At the time of this sentence, under then-existing law, had the judge said nothing about concurrent or consecutive time, the Oregon sentence would have run consecutively to the Washington sentence. Of course, if he had ordered the sentence to run consecutively to the Washington sentence, it would have. Instead, the judge made a conscientious effort to grant some relief to the young offender and specifically rejected consecutive time. If we sever the sentence and, by judicial action, eliminate the words from the sentence ordering concurrent time, the effect will be exactly opposite to what the sentencing judge intended.

Consecutive time means that the defendant will not receive any good time in Oregon for the time he served in Washington from March 22, 1978, to November 20,1979. He is presently scheduled to be released on parole in January, 1987, after serving 86 months in the Oregon State Penitentiary. We note from the judge’s sentencing comments that he estimated the petitioner would be serving approximately eight years before his release date; apparently the judge wanted the Washington time to be deducted from the term of imprisonment imposed in Oregon. It was not. Disregarding parole release dates, which may vary in the future depending on the membership of the Parole Board, see State v. Turner, 296 Or 451, 676 P2d 873 (1984), we think that the trial judge might have decided to impose a less severe sentence in Oregon if he *494had known that the sentences must run consecutively. In fact, we infer from the sentencing judge’s comments about the possibility that petitioner might be considered for parole in Oregon after serving his time in Washington, that had the sentencing judge known the petitioner’s term would run consecutively instead of concurrently, he might have chosen to suspend execution of the sentence in Oregon and place the petitioner on probation. We do not know what the sentencing judge would have done had he known about the legal infirmity in his sentence or what he would do if this case were to be remanded for resentencing. The state has not demonstrated that the severance of the void portion of the judgment, which left petitioner with a consecutive sentence never envisioned by the sentencing judge, would not prejudice petitioner.

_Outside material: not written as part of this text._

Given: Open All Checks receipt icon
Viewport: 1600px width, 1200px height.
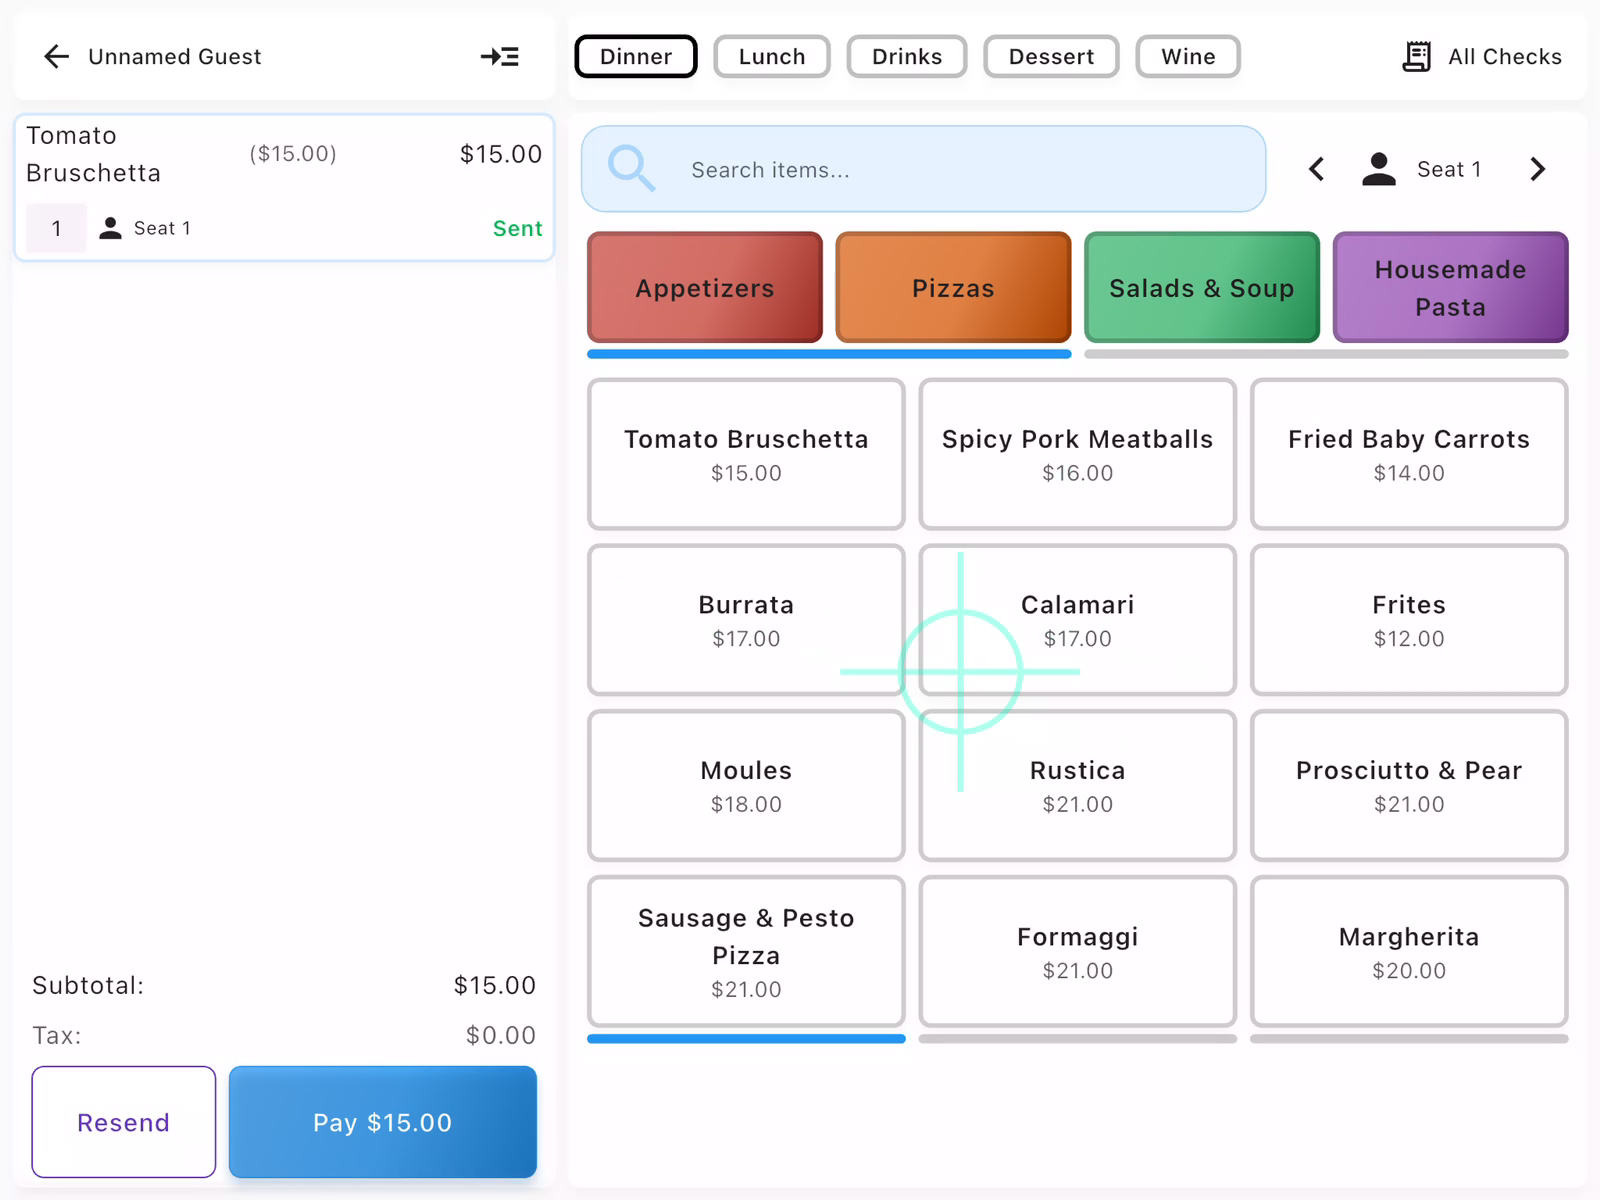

The Court of Appeals is reversed and the case is remanded to the circuit court for resentencing.

At the time of sentencing, no statute authorized imposition of concurrent time in separate institutions. Later, in 1981, ORS 137.370 was amended to allow for the imposition of concurrent sentences:

“(4) Unless the court expressly orders otherwise, a term of imprisonment shall be concurrent with the remainder of any sentence previously imposed at the time the court imposes sentence. This subsection applies whether the earlier sentence was imposed by the same or any other penal institution.” Or Laws 1981, ch 424, § 2.